Task goal:
1. In the Cloud Only text, what name is given to apps that were completely migrated to cloud or only ever built on it?
2. Under the Thin Client strategy, which side is the only one you need to manage?
3. Which two strategies does Temrel contend can only be done on cloud?

Cloud Only

You can't run Large Language Models on your laptop, bro.

Computing for commerce and industry started out in the cupboard at most companies. They’d invest in a server or two and create a network. This bloomed into companies hosting ever larger on-premise infrastructures.

Then cloud happened and workloads began to migrate there. You could still get by using your own on-premise data centre, though. There were big negatives but it was possible.

We began to refer to apps that were completely migrated, or were only ever built on cloud, as cloud native.

Then AI happened. LLMs, specifically.

Now, pragmatically, realistically, you can only build using LLMs on cloud. The vast amount of computing and data power required simply makes it unfeasible to try and do it on-premise at anything approaching enterprise scale.

We’re moving into a new paradigm. Generative AI applications are cloud only.

There is an emerging trifecta of strategies for companies wishing to use LLM models:

  1. Thin Client - use public (usually paid) APIs that deliver inference, e.g. OpenAI. Only the user application side needs to be managed by you.

  2. Roll Your Own (RYO) - deploy and fine-tune publicly available models from Hugging Face. You need to manage the inference as well as the user app.

  3. Build Your Own (BYO) - create your own model from scratch. You do everything, from the data science up.

Our contention at Temrel is that you can only do RYO and BYO on cloud. You have no other realistic choice.

Why is it so?

Scalable Compute Resources

LLMs require an enormous amount of computational power, often utilizing multiple high-end GPUs or TPUs in parallel. Training such models on-premise is rarely feasible for most organizations given the hardware investment needed, not to mention the availability of the components.

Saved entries
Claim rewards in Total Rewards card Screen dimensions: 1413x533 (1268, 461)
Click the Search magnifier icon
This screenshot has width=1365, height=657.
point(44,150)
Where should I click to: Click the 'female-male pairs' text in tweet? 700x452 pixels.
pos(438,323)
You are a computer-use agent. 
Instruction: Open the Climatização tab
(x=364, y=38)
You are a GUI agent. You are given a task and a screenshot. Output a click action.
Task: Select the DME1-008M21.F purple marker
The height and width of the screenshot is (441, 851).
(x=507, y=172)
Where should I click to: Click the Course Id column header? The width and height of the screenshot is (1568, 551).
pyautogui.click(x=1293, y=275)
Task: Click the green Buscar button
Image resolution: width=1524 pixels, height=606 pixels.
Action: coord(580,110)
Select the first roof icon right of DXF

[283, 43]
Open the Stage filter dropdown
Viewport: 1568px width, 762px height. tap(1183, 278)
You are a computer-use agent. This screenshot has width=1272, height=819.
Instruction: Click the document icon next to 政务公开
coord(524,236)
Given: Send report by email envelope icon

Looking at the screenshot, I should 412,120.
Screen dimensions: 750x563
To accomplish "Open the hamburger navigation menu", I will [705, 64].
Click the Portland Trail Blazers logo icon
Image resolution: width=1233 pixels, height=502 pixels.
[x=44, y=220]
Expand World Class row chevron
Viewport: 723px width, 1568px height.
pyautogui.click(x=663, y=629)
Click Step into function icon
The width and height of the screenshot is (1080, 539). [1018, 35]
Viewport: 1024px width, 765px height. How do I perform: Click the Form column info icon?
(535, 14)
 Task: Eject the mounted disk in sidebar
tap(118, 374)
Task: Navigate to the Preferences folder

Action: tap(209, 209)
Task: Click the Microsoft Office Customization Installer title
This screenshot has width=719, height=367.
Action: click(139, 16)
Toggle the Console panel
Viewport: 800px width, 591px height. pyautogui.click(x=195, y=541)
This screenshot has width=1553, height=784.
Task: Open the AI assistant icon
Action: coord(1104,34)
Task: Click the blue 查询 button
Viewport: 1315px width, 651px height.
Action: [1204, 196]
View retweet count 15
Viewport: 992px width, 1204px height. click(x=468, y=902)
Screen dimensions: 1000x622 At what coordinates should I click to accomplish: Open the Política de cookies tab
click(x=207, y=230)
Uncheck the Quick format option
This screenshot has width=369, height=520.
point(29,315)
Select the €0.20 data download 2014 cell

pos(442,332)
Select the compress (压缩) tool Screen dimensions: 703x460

Task output:
1. Cloud native.
2. The user application side.
3. Roll Your Own (RYO) and Build Your Own (BYO).